***** DATA FOR THIS EXERCISE *****
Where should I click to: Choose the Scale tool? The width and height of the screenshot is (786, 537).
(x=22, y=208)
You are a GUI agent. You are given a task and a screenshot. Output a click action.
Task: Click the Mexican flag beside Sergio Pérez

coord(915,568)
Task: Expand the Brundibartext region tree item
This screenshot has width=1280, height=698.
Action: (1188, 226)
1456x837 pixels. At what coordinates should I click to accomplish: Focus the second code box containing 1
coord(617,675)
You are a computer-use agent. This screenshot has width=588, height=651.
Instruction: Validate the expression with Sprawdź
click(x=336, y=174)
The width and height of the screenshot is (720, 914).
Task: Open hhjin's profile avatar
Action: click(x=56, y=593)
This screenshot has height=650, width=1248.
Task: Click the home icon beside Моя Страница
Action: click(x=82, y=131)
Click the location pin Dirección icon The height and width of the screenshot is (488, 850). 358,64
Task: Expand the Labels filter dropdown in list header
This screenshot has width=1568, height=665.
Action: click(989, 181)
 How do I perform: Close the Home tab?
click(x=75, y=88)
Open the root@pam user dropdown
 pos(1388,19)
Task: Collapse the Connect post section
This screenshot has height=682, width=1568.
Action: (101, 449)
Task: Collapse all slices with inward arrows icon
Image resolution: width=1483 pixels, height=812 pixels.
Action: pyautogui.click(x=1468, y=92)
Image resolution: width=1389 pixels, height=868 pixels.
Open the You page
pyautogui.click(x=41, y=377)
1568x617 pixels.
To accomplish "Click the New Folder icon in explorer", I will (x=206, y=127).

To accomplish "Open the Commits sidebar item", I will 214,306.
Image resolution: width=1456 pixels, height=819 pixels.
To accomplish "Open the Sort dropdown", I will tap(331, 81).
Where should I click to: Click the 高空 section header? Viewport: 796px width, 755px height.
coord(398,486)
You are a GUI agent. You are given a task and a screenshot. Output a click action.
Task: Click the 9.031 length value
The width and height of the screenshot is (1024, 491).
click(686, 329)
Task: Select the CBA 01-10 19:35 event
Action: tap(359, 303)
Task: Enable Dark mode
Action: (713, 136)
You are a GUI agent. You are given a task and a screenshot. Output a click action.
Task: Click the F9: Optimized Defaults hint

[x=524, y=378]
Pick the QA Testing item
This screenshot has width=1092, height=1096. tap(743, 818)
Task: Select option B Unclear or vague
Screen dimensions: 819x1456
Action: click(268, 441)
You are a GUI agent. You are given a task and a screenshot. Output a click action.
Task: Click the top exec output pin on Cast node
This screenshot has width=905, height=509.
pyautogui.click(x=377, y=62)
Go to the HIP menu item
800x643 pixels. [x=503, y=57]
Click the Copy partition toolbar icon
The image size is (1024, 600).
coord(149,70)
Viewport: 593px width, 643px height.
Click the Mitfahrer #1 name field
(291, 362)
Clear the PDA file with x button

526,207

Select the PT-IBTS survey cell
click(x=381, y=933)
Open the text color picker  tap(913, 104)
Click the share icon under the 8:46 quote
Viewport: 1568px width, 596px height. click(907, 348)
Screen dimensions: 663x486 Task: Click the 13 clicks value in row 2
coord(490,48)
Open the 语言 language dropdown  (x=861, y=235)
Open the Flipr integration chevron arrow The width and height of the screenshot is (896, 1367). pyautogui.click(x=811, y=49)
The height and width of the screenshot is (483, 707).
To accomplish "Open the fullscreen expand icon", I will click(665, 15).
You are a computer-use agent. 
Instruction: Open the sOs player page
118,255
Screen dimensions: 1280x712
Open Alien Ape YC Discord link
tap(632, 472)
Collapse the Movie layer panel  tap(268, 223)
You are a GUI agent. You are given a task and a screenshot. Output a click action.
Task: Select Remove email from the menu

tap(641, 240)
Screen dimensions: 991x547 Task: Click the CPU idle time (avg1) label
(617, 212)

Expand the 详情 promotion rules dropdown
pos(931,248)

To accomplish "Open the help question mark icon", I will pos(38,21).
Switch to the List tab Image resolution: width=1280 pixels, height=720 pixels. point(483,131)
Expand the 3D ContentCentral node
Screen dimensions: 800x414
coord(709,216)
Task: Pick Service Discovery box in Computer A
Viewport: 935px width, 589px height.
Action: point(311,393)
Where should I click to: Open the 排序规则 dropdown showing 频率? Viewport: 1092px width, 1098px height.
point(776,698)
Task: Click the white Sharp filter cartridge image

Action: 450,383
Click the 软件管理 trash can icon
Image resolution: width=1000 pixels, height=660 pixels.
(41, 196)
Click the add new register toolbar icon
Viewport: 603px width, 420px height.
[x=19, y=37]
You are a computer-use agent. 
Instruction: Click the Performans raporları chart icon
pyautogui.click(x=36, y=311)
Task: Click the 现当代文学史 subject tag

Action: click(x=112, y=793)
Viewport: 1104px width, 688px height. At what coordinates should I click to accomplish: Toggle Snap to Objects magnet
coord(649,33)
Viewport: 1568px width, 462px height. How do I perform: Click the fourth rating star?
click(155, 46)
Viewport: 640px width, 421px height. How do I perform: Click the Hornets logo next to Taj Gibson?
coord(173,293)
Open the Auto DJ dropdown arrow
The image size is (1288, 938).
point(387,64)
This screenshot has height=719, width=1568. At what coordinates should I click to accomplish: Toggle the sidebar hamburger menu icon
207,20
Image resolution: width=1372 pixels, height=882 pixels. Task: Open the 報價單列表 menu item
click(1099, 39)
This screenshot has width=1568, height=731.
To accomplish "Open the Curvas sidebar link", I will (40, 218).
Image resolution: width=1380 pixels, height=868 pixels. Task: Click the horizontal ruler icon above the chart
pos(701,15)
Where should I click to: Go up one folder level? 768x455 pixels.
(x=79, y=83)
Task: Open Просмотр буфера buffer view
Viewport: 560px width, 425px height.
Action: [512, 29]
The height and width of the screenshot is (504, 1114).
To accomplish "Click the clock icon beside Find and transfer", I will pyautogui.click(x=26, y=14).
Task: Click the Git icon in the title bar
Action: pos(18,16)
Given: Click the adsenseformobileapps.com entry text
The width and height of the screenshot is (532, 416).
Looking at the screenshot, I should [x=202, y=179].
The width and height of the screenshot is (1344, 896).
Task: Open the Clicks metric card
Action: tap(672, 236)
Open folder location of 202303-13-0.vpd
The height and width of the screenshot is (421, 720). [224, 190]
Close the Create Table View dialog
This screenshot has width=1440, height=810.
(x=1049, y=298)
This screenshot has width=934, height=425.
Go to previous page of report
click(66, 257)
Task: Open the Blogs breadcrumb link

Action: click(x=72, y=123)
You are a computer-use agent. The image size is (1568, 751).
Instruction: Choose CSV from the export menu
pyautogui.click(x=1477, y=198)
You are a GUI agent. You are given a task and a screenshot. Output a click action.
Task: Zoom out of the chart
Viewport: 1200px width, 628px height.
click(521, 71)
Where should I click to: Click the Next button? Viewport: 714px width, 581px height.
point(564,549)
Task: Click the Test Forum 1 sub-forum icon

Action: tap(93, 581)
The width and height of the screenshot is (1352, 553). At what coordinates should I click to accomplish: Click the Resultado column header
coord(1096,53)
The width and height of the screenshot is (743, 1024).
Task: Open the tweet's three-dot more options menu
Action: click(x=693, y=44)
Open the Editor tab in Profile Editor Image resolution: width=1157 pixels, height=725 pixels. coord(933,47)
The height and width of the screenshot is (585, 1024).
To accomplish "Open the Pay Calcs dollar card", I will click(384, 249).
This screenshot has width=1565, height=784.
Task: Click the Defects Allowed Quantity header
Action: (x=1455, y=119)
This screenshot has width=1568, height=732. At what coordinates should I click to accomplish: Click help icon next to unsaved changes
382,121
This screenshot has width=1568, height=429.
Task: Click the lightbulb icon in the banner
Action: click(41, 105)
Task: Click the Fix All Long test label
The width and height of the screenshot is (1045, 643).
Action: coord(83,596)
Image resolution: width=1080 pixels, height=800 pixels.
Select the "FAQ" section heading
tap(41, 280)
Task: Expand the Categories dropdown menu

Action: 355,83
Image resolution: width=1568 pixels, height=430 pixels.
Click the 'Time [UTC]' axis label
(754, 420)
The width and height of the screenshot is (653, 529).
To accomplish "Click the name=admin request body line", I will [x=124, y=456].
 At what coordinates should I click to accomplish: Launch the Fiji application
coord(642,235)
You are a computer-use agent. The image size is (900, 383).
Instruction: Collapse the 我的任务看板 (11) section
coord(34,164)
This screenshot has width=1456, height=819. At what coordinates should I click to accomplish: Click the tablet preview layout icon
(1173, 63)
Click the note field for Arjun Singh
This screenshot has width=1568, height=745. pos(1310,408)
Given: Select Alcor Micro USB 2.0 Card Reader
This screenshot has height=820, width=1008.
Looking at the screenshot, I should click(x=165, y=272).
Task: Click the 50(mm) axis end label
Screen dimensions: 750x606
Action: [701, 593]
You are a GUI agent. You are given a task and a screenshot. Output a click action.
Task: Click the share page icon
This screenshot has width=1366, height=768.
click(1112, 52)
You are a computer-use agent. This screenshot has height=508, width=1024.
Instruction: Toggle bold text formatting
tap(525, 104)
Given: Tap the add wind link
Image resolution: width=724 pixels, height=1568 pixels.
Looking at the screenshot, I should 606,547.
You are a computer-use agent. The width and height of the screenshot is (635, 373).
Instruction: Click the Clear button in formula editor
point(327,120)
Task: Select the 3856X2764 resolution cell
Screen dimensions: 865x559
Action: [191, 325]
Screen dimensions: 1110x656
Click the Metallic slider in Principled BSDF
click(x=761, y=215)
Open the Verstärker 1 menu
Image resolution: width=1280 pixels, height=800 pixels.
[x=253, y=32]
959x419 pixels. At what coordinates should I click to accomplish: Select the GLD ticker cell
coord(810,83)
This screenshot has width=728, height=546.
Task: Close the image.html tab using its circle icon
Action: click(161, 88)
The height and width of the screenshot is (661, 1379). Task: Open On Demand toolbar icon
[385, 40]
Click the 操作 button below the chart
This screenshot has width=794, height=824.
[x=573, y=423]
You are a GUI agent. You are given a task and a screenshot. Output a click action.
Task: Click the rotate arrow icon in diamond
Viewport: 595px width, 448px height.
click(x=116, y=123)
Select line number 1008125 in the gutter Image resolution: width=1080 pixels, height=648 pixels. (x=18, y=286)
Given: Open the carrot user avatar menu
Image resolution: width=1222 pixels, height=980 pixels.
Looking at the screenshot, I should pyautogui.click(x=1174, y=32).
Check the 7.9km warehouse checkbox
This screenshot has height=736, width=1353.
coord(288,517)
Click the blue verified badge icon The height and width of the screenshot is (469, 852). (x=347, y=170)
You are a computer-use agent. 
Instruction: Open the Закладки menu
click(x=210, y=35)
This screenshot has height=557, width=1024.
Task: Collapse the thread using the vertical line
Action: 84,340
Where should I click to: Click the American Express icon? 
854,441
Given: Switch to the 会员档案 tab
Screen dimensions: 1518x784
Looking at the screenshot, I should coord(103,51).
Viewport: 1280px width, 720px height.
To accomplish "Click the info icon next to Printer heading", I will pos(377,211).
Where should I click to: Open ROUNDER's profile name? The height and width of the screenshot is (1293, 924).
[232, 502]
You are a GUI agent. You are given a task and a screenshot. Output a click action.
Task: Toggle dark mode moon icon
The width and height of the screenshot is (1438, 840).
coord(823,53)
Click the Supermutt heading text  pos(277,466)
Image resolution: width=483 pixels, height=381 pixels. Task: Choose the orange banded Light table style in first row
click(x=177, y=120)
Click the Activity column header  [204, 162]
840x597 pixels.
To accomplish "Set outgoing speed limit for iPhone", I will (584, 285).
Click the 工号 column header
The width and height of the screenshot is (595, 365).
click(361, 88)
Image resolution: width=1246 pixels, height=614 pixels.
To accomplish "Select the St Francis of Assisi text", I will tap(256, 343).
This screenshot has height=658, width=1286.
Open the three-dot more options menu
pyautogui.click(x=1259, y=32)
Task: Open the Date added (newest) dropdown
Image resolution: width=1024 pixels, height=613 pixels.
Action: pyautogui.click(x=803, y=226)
*****
## ASSIGNED TASK
State the number of lines in these entries that include the string "Switch". Provide nothing beyond that number.

## REPLY
2